(Records to use)

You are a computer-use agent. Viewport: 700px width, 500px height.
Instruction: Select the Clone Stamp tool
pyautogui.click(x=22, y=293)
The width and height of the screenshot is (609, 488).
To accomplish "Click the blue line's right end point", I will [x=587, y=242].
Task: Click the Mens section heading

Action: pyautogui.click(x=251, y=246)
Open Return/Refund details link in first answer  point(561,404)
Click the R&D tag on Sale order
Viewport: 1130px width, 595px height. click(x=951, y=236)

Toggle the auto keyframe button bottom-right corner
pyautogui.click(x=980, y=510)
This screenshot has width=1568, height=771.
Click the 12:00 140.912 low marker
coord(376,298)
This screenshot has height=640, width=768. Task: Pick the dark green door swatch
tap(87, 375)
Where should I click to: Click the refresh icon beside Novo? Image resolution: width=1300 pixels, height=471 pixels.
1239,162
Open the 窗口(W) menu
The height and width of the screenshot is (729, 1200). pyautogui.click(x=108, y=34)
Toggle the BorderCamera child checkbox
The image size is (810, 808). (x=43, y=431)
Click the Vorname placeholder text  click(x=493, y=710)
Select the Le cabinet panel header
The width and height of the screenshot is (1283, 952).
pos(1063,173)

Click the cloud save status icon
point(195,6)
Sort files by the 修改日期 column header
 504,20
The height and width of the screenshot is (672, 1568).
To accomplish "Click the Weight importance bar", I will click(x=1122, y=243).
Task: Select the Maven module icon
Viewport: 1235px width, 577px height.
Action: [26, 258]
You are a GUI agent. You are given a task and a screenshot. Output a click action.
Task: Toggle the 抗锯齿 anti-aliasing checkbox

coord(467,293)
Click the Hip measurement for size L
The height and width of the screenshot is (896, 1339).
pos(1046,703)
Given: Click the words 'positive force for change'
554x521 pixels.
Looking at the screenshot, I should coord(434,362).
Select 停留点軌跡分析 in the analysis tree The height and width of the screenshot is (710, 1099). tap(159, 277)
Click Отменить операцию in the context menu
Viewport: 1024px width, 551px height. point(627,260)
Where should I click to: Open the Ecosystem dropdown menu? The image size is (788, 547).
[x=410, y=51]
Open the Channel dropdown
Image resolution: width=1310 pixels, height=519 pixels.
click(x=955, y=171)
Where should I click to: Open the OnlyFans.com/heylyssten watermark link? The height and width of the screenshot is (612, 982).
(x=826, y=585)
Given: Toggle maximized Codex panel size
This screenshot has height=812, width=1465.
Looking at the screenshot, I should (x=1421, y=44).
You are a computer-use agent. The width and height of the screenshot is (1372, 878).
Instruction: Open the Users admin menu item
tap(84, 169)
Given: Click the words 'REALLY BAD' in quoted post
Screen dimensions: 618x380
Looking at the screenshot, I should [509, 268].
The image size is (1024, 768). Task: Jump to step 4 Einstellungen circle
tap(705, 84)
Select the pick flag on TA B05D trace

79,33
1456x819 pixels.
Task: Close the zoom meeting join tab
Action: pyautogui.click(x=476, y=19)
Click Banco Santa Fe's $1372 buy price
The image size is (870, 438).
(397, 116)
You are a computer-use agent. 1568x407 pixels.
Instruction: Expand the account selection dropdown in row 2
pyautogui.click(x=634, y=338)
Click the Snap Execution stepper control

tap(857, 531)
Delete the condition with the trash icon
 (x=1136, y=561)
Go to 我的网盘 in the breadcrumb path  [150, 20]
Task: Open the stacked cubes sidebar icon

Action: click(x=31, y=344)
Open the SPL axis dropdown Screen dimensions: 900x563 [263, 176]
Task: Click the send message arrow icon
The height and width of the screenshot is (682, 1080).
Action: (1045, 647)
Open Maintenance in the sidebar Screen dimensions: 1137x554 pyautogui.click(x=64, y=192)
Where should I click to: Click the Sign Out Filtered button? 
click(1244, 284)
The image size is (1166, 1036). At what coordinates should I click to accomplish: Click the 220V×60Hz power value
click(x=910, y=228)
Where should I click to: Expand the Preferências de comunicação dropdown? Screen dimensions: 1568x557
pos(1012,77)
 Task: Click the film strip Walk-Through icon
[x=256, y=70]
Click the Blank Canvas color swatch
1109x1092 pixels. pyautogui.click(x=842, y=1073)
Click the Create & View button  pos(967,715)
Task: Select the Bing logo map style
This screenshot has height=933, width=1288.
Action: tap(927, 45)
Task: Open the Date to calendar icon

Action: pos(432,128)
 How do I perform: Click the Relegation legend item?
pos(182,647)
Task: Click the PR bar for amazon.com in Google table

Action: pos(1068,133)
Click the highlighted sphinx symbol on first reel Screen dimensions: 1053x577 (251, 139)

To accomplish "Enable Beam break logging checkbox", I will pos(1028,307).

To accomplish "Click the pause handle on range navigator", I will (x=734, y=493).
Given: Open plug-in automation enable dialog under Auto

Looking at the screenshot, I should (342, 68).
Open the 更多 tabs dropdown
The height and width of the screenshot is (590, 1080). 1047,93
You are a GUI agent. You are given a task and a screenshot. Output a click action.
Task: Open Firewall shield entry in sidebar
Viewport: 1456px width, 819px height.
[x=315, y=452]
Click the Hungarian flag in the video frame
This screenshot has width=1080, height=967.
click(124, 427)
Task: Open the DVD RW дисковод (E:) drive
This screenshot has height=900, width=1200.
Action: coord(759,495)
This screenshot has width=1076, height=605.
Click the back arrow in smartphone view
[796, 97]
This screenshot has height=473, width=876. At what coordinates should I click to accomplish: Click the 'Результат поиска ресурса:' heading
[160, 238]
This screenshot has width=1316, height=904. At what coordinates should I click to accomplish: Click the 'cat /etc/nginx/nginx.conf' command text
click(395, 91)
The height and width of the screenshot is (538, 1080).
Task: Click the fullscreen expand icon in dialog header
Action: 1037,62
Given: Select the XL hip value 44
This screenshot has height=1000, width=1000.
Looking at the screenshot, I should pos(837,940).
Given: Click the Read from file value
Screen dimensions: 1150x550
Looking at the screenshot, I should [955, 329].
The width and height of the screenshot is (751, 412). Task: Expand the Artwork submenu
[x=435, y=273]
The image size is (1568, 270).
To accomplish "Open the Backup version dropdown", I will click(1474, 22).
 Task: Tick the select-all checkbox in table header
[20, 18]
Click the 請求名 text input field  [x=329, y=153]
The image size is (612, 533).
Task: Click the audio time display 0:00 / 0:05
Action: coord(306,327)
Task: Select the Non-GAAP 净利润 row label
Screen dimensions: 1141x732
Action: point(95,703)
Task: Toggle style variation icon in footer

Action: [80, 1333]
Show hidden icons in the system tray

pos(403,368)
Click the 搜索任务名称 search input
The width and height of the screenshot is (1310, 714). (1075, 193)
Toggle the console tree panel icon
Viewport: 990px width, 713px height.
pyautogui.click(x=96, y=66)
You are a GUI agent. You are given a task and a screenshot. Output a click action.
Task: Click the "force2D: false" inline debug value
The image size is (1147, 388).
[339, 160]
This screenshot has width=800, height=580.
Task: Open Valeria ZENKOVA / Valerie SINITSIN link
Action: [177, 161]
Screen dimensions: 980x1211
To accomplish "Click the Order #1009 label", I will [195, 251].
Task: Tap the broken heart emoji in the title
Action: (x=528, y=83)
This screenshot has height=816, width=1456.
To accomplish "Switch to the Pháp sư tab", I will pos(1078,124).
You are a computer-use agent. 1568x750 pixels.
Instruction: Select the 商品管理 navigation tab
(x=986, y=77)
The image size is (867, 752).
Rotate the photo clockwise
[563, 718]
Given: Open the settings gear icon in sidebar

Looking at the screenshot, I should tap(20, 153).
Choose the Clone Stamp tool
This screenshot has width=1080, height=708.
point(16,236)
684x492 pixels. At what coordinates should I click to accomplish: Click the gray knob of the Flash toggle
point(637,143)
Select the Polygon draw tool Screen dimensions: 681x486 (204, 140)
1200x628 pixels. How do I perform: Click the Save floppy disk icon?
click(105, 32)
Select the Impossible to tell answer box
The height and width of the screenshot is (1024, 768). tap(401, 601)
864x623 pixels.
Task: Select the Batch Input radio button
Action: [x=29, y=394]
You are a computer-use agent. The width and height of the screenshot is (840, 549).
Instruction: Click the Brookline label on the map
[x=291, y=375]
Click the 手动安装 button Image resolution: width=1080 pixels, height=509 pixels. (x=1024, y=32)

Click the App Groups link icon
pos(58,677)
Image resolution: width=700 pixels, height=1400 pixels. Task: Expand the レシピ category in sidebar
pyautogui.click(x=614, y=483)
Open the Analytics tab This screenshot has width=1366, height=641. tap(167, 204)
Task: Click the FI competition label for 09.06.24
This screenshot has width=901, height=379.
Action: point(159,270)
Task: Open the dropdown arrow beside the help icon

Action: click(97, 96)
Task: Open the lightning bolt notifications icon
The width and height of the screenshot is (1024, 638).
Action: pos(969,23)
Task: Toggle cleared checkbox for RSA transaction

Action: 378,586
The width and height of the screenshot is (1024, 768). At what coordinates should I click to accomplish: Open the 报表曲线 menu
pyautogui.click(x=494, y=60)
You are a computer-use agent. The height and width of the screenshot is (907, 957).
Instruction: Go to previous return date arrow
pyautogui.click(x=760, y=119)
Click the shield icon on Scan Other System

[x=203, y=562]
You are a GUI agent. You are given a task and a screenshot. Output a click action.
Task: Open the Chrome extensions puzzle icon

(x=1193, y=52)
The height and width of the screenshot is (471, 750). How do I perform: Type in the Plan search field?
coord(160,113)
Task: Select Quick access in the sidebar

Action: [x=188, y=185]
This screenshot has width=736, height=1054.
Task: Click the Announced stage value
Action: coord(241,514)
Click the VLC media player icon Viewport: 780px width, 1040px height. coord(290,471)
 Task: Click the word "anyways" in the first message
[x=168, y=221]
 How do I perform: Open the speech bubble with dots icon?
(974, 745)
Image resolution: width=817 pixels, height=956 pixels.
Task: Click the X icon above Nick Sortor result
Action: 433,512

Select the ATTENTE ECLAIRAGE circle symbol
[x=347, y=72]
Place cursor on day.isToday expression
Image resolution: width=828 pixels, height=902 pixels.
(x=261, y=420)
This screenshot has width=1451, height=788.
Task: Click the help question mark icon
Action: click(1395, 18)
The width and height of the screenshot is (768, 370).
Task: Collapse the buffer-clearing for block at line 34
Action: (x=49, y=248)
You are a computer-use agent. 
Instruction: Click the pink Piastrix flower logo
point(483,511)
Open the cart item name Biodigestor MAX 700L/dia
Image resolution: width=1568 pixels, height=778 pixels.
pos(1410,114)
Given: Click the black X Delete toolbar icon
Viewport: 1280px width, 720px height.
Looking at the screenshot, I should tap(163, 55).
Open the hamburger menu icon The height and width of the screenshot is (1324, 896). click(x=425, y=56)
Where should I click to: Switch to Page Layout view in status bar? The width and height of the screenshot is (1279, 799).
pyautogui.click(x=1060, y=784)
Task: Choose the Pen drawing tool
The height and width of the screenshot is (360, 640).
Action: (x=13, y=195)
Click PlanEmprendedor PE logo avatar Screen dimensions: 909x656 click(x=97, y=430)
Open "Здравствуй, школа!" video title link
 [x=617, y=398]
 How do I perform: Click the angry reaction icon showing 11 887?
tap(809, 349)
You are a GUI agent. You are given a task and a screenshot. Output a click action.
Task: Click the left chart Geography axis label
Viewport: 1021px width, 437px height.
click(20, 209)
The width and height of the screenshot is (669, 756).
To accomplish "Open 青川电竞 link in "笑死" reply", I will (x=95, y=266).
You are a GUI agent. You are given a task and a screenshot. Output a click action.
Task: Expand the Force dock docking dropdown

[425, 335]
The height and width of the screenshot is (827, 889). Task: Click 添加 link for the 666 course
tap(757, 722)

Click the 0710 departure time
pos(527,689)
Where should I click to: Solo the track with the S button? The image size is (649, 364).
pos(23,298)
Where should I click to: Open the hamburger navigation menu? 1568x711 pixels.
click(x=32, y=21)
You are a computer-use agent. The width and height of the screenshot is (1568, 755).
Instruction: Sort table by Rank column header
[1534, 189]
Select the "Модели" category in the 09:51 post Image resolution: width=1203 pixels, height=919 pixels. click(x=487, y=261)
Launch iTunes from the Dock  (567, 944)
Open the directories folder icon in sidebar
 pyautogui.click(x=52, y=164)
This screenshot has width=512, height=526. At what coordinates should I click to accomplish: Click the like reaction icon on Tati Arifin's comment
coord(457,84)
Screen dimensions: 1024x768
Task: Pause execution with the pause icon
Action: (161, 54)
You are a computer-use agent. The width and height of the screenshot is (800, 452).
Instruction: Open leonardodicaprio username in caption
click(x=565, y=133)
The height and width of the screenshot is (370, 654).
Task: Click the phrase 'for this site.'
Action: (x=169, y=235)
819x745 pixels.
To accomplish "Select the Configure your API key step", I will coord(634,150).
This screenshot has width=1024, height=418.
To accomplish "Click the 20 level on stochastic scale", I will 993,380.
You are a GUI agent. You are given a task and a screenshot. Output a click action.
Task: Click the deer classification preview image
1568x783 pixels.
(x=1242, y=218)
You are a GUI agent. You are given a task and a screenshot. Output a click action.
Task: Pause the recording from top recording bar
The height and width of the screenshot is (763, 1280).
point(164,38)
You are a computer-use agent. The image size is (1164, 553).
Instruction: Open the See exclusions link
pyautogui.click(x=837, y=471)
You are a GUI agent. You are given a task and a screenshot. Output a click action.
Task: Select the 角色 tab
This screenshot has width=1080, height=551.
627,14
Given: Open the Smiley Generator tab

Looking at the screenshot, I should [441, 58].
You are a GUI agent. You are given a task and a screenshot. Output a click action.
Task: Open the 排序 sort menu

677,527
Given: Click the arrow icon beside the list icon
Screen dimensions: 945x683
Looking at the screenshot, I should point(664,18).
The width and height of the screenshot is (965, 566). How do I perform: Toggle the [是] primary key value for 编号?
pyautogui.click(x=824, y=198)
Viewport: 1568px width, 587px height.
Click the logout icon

(End Records to use)

• **Aim of the task**
Give again, exactly as written, the lines running from the first line of the data above through the line that contains "Click the Vorname".

• **Response for this exercise**
You are a computer-use agent. Viewport: 700px width, 500px height.
Instruction: Select the Clone Stamp tool
pyautogui.click(x=22, y=293)
The width and height of the screenshot is (609, 488).
To accomplish "Click the blue line's right end point", I will [x=587, y=242].
Task: Click the Mens section heading

Action: pyautogui.click(x=251, y=246)
Open Return/Refund details link in first answer  point(561,404)
Click the R&D tag on Sale order
Viewport: 1130px width, 595px height. click(x=951, y=236)

Toggle the auto keyframe button bottom-right corner
pyautogui.click(x=980, y=510)
This screenshot has width=1568, height=771.
Click the 12:00 140.912 low marker
coord(376,298)
This screenshot has height=640, width=768. Task: Pick the dark green door swatch
tap(87, 375)
Where should I click to: Click the refresh icon beside Novo? Image resolution: width=1300 pixels, height=471 pixels.
1239,162
Open the 窗口(W) menu
The height and width of the screenshot is (729, 1200). pyautogui.click(x=108, y=34)
Toggle the BorderCamera child checkbox
The image size is (810, 808). (x=43, y=431)
Click the Vorname placeholder text  click(x=493, y=710)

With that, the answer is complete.